Rep. Frank Pallone (D-Long Branch), who has been leading the Democratic effort against Medicaid for months as the ranking member of the House Energy & Commerce Committee, said that the bill is “morally bankrupt” and that any Republican saying it won’t affect Medicaid for those who deserve it is lying.
“Everybody will be affected by the disastrous Republican bill,” Pallone said in a joint statement with several other top Democrats. “Despite Republican propaganda, Americans need to know that the bill’s thicket of red tape and increased out-of-pocket costs in Medicaid and the Affordable Care Act will fall especially hard on working families, including those with children, caregivers, Americans with disabilities, and those with chronic illnesses.”
Earlier on in the process, Rep. Jeff Van Drew (R-Dennis) had been a vocal advocate for limiting how far his party went in cutting Medicaid, saying he wouldn’t vote for a bill that kicked vulnerable people off the colossal health program. But he voted for the final bill, saying that projections of people losing insurance largely amounted to eliminating waste, fraud, and abuse and cutting off ineligible recipients.
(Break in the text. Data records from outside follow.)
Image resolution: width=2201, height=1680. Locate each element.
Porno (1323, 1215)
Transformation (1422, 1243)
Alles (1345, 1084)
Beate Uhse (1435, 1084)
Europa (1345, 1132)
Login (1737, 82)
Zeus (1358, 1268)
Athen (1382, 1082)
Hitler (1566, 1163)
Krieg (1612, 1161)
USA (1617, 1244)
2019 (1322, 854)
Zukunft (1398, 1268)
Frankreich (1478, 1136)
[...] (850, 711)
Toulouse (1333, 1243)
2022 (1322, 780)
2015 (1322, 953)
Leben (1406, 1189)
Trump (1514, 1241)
“I have been heavily involved in negotiations for the House version of this bill, and I will continue to closely monitor the bill as changes are made in the Senate to ensure there are no cuts to the programs our people rely on,” he said two weeks ago after the bill passed. “I have said it before, and I will say it again: we owe it to hardworking American families to ensure these vital programs remain strong and funded.”
Republicans more broadly have argued that the bill strengthens Medicaid through work requirements and blocks against undocumented immigrants, and have pointed to the bill’s funding for border security and continuation of Trump’s 2017 tax cuts as more reasons to support it. Those arguments, and Democrats’ counterarguments, are sure to be heavily debated during next year’s races for Congress.
But in the meantime, what changes the Senate makes to the bill in the coming weeks – and whether they’ll be able to pass muster with both Senate and House Republicans – is still to be seen. Kim, who like most Democrats will be observing and criticizing the process from the outside, said he thinks it won’t be an easy process.
“As I hear more and more from my Republican colleagues in the Senate, I think they’re going to have a hard time with this bill. People are waking up to exactly the damage that would be done through this,” Kim said. “I don’t know where it goes from here, but right now, there’s quite a bit of opposition to it, including [among] Republicans.”